> **WORK ORDER**: Within the entries below, find every line that has the string "agent", then copy it.

> **DATASET RECORDS**:
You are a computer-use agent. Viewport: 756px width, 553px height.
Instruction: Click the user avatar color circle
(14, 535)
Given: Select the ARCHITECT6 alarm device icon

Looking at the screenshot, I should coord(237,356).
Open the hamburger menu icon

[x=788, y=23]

...

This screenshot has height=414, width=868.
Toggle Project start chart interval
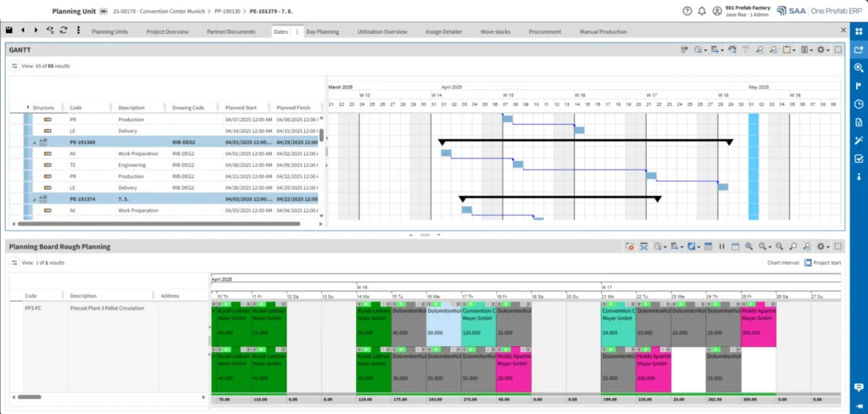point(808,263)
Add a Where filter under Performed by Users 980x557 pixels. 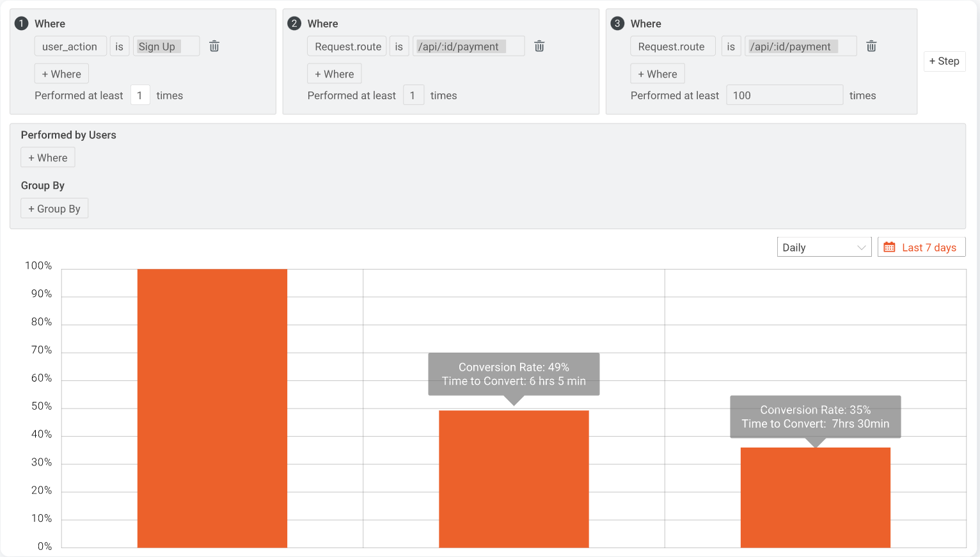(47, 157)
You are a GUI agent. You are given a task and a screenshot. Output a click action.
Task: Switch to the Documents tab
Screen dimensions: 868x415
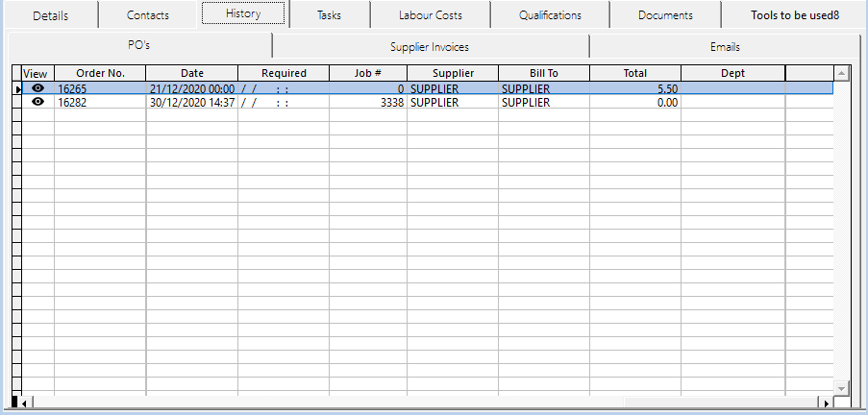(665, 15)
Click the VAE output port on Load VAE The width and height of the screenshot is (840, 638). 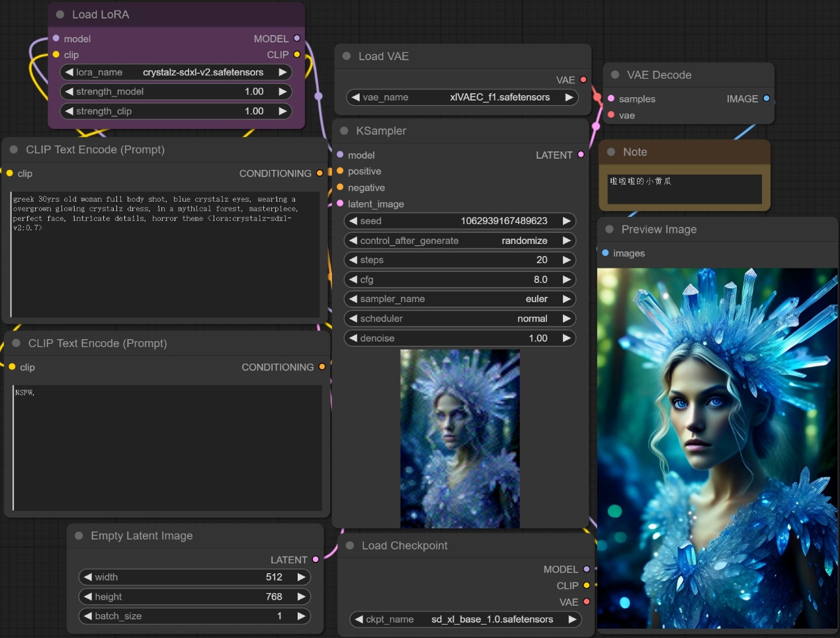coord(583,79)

==

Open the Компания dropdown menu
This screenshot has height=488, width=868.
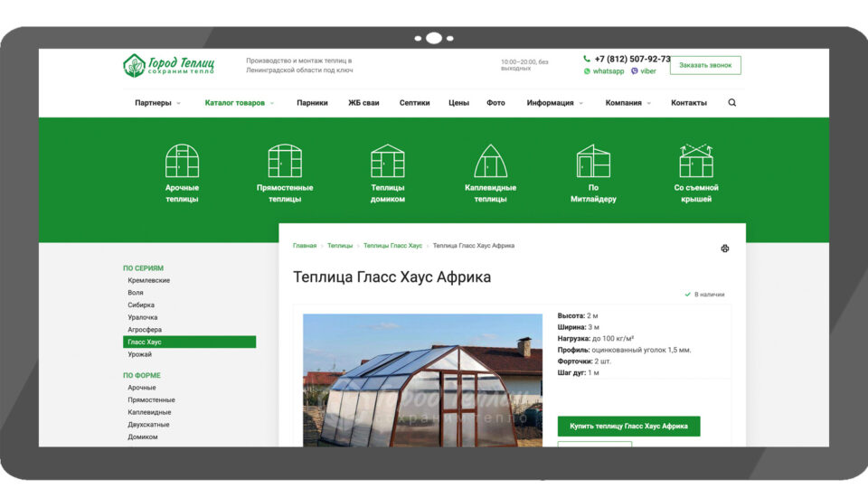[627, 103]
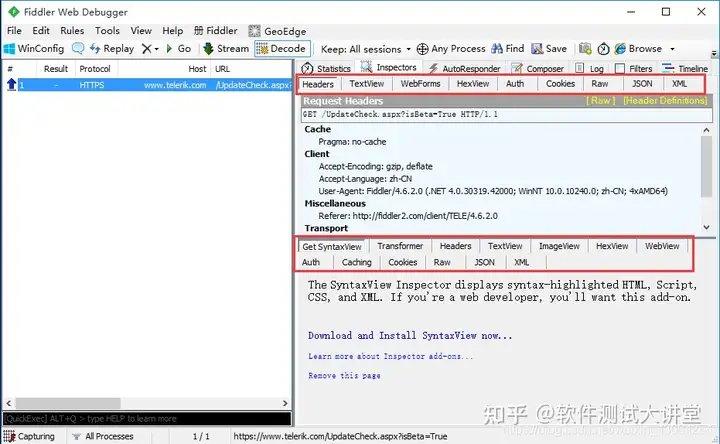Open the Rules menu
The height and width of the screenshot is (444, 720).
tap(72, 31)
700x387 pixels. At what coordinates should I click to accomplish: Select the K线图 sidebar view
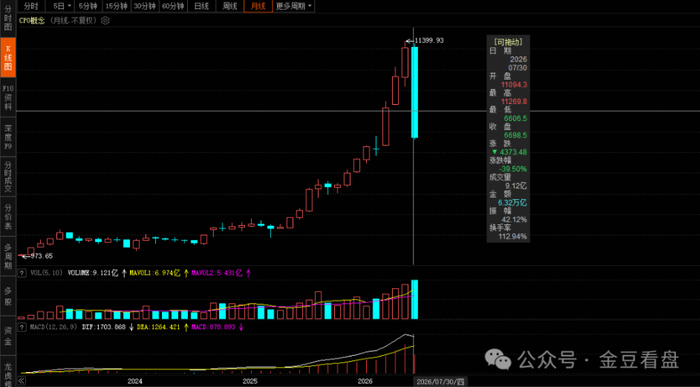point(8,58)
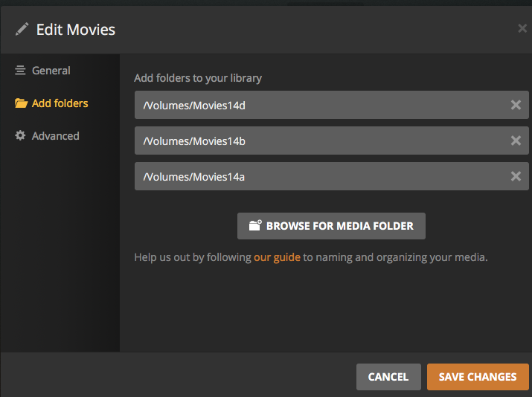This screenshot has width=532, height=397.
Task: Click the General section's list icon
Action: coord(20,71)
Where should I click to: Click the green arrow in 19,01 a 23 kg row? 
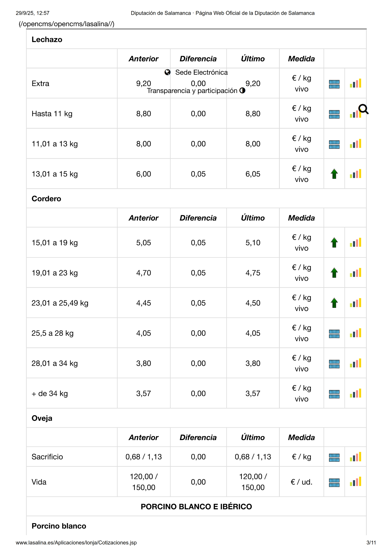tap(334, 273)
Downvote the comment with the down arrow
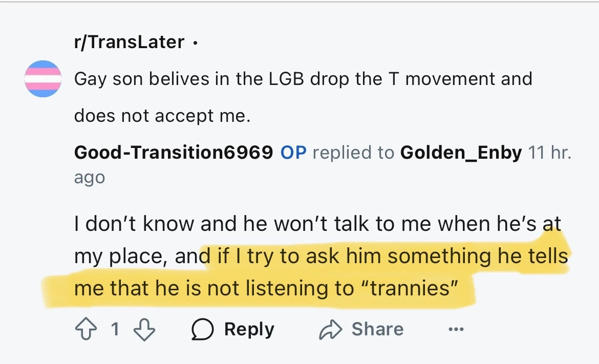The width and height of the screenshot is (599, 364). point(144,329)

> **EXERCISE SOLUTION**:
You are a computer-use agent. Viewport: 756px width, 553px height.
You are a GUI agent. You are given a task and a screenshot. Output a click action.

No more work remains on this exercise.